THE DATA:
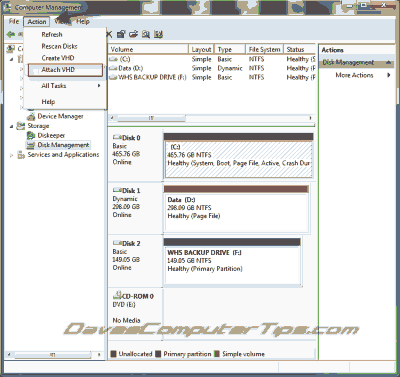Select Diskeeper under Storage
This screenshot has width=400, height=377.
51,135
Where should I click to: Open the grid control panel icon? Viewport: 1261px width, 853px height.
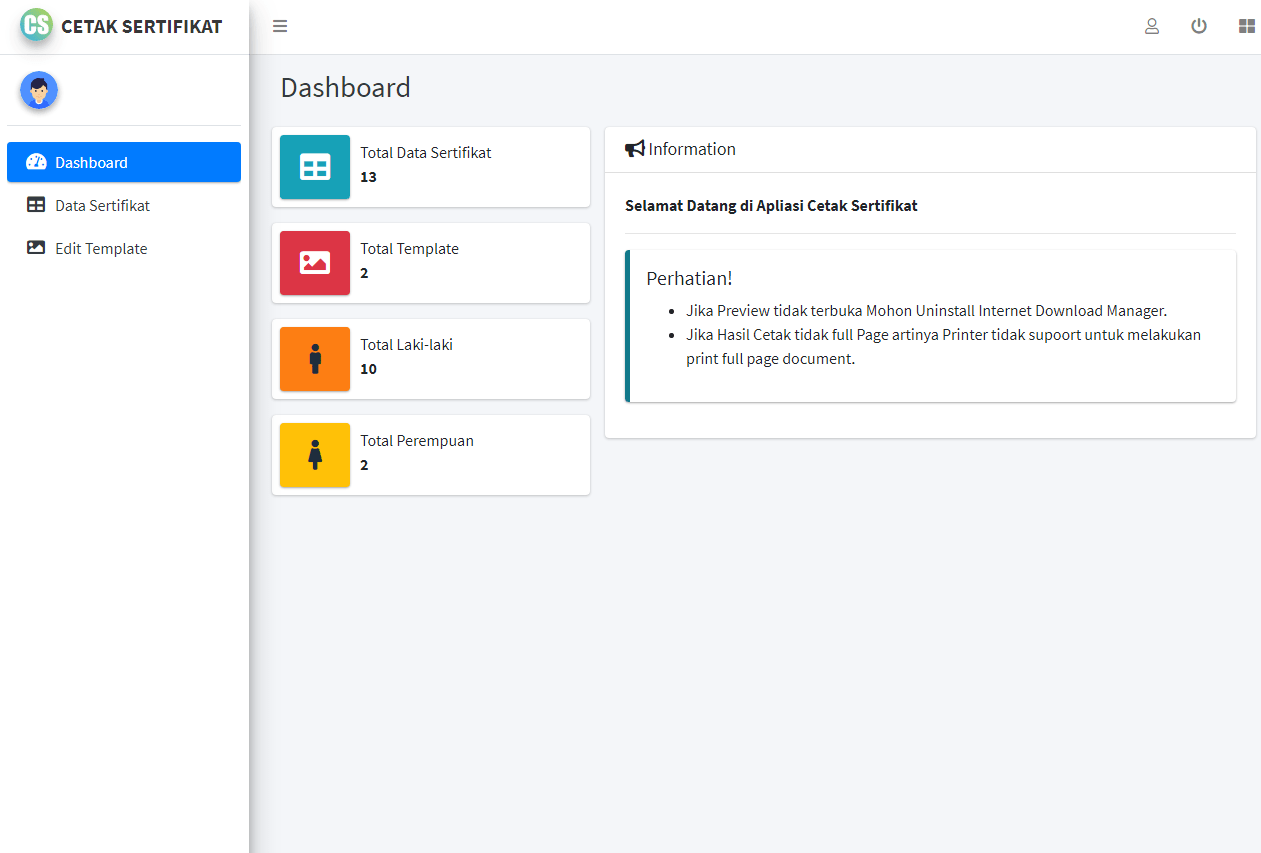(1246, 26)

YOUR TASK: Please return every line of the records above word for word, leaving out the pictures.

EXERCISE RESULT:
Select Diskeeper under Storage
This screenshot has width=400, height=377.
51,135
Where should I click to: Open the grid control panel icon? Viewport: 1261px width, 853px height.
(1246, 26)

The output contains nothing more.